What is fire and rehire?
Fire and rehire is generally used when an employer wants to make changes to an employee’s terms and conditions of employment but they haven’t been able (or in some cases haven’t tried) to get consent from the employee. We prefer to use the term dismissal and re-engagement.
It’s unusual to proceed without consent because consultation usually resolves issues and finds common ground. However, without consent, revised terms can in principle be implemented by dismissing the employee and re-engaging them on the new contract with the amended terms and conditions.
The fire and rehire method is particularly draconian as it removes the opportunity for meaningful consultation and is really a last resort. However, the controversial actions of P&O Ferries and Tesco have increased the spotlight on this practice.

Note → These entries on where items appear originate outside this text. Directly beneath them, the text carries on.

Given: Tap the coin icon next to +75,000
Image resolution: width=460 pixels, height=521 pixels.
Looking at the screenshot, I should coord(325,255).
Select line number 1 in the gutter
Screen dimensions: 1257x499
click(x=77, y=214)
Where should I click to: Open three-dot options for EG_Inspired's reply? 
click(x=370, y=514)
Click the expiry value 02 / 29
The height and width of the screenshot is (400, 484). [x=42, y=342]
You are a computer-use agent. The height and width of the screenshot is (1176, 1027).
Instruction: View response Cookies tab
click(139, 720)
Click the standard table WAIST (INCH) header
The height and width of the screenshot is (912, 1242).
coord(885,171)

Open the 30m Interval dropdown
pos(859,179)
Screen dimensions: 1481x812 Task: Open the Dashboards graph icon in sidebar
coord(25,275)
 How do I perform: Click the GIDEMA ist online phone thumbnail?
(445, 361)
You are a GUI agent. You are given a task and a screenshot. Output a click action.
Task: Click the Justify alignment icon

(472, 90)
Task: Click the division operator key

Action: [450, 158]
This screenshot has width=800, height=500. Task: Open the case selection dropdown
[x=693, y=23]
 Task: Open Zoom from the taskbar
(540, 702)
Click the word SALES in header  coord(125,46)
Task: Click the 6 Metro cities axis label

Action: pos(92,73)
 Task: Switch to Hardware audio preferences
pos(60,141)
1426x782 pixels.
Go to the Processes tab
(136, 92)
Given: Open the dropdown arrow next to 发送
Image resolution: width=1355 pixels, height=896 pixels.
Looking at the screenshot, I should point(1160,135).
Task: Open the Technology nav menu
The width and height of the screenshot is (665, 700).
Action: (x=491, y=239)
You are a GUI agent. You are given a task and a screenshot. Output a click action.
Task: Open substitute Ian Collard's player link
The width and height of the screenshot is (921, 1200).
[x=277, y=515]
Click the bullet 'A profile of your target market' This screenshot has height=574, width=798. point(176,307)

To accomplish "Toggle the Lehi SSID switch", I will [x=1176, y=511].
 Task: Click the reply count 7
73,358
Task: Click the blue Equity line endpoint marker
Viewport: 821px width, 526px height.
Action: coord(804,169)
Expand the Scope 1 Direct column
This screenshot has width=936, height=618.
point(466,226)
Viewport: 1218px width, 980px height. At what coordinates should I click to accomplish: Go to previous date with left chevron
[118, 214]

P&O Ferries dismissed nearly 800 crew members with immediate effect in March 2022. They failed to enter into any consultation with their staff (which is contrary to employment legislation) and replaced them with agency workers whose wages were significantly lower. Although a slight departure from the traditional fire and rehire process (it was really just a case of firing), their actions nevertheless highlight the problems that employers face when failing to consult with staff or follow the correct procedures. As a result, they have faced backlash from their former staff, the public and the government.
In March 2022 the High Court held that Tesco’s proposed actions of dismissing and re-engaging 42 staff to deny them of their right to retained pay (which they had been told was guaranteed for life and incorporated into a collective agreement) was unlawful and therefore imposed an injunction preventing them from doing so. This case clearly represents a development in the law when it comes to permanent benefits and is likely to be a case that employees will seek to rely on in cases that share similar facts.
In November 2021, Acas issued guidance and reinforced their position that the fire and rehire option should remain an absolute last resort rather than being used as a method to avoid consulting and seeking agreement with employees and workers. They went so far as to refer to it as an “extreme practice that has significant risks”. The Government has gone a step further and announced on 29th March 2022, that they will be introducing a new Statutory Code setting out practical steps that employers must follow.